◆ Data provided
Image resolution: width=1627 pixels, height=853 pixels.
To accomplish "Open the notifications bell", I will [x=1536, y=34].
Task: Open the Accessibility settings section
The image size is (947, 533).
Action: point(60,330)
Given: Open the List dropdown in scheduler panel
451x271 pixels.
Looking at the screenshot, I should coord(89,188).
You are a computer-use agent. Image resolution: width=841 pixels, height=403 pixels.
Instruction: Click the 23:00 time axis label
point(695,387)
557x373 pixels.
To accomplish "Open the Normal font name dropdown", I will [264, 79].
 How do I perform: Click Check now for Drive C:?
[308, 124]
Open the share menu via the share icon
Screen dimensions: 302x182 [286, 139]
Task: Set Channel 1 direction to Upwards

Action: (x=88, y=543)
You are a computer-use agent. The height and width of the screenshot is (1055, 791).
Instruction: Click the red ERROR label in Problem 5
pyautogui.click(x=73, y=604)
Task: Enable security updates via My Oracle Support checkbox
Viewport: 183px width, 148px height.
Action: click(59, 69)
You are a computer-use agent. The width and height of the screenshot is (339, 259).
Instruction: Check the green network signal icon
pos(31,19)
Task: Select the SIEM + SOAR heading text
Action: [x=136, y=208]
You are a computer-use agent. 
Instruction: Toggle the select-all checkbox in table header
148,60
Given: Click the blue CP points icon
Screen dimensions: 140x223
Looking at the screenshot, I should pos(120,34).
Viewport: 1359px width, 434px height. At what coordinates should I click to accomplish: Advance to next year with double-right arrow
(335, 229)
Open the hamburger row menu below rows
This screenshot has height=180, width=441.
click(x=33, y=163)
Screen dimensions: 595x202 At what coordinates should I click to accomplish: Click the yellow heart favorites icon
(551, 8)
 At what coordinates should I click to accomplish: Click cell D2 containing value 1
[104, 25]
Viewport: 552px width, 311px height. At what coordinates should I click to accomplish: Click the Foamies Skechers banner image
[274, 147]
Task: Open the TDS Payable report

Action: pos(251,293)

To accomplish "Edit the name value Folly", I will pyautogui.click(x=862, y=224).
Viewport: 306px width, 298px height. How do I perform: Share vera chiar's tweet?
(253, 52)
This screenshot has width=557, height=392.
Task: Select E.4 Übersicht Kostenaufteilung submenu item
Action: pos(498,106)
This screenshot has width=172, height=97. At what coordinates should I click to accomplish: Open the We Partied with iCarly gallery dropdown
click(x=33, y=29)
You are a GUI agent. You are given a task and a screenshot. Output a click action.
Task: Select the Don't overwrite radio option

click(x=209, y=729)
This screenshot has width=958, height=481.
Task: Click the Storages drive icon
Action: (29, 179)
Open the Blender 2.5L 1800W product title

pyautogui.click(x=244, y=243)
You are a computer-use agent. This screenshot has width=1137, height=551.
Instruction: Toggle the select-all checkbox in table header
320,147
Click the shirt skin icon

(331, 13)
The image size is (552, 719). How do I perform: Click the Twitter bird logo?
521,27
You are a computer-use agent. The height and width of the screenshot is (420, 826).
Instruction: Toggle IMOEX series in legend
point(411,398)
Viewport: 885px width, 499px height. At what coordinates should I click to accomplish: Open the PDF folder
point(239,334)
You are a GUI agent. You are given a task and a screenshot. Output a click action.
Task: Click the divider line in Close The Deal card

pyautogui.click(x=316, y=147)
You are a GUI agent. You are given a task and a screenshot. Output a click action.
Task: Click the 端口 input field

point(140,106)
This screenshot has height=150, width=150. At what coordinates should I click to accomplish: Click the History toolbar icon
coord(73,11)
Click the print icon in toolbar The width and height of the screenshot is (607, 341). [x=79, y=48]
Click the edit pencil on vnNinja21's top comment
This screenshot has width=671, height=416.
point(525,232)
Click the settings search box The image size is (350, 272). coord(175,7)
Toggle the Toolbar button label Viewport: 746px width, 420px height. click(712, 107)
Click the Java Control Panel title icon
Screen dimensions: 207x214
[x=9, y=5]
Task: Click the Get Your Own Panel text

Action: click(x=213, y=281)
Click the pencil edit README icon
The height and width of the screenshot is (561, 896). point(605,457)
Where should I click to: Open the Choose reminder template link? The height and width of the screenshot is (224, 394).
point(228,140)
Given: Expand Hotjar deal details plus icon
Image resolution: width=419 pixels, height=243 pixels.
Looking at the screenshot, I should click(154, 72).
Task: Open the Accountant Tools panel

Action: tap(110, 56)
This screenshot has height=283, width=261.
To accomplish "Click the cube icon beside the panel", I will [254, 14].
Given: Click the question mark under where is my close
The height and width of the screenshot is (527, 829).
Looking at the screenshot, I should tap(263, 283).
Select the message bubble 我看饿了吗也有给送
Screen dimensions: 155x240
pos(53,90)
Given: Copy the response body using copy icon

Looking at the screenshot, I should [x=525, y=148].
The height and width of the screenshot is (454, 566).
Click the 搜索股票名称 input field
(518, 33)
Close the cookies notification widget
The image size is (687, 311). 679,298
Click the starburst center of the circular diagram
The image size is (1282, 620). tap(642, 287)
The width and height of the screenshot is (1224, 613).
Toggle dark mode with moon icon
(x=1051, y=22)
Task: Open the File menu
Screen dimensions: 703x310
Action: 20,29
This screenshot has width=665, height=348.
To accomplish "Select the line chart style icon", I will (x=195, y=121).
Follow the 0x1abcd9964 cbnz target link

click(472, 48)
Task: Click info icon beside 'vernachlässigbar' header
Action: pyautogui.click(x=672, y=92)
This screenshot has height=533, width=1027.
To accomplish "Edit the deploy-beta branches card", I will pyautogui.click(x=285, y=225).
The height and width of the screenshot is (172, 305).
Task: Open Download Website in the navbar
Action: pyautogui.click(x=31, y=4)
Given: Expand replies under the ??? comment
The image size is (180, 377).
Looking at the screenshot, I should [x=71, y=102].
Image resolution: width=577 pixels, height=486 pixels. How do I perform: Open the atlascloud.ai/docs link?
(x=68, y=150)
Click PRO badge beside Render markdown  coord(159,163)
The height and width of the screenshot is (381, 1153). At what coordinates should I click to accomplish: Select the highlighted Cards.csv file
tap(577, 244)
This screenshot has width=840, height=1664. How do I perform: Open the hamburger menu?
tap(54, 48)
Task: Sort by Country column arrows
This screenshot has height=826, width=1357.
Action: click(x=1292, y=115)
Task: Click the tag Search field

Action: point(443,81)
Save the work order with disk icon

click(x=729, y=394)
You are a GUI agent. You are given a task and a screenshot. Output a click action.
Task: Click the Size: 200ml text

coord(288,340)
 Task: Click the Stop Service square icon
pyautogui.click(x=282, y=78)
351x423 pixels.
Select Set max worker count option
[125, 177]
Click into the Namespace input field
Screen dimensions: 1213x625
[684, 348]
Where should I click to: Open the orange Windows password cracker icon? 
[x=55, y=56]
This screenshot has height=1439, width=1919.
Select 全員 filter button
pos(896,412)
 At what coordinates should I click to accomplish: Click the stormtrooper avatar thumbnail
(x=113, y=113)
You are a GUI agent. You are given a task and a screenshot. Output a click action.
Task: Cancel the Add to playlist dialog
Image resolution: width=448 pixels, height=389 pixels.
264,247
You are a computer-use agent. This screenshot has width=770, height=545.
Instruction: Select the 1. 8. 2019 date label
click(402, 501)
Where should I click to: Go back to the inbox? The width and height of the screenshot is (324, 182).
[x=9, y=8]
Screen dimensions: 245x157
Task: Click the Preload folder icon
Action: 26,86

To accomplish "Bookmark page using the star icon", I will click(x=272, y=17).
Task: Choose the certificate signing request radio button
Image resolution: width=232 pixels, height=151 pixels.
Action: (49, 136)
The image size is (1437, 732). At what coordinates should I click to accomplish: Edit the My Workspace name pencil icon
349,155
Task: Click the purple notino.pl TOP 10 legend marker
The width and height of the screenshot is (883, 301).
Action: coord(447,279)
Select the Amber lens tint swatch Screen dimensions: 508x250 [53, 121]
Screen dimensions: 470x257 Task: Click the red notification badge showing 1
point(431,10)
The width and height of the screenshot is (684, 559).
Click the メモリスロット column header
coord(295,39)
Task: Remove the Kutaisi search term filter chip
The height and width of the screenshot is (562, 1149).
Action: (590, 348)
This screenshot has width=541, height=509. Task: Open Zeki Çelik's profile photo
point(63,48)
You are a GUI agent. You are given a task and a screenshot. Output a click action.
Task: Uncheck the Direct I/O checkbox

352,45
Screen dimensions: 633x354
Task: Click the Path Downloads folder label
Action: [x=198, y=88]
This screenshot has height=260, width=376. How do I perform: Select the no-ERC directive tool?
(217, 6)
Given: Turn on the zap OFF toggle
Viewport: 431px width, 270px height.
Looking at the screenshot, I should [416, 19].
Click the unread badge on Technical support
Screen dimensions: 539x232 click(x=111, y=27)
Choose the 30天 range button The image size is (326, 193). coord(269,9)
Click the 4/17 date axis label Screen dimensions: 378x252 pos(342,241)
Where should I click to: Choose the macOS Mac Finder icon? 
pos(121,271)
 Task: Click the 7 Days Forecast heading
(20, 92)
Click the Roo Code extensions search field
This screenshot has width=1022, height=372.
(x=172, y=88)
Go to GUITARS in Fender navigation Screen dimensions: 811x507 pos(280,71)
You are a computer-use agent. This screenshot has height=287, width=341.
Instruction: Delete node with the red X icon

◆ Action item
What is needed is an exact copy of the lines above, from the one containing "Click the starburst" through the one containing "This screenshot has height=533, width=1027.", with nothing added.

◆ Exercise answer
Click the starburst center of the circular diagram
The image size is (1282, 620). tap(642, 287)
The width and height of the screenshot is (1224, 613).
Toggle dark mode with moon icon
(x=1051, y=22)
Task: Open the File menu
Screen dimensions: 703x310
Action: 20,29
This screenshot has width=665, height=348.
To accomplish "Select the line chart style icon", I will (x=195, y=121).
Follow the 0x1abcd9964 cbnz target link

click(472, 48)
Task: Click info icon beside 'vernachlässigbar' header
Action: pyautogui.click(x=672, y=92)
This screenshot has height=533, width=1027.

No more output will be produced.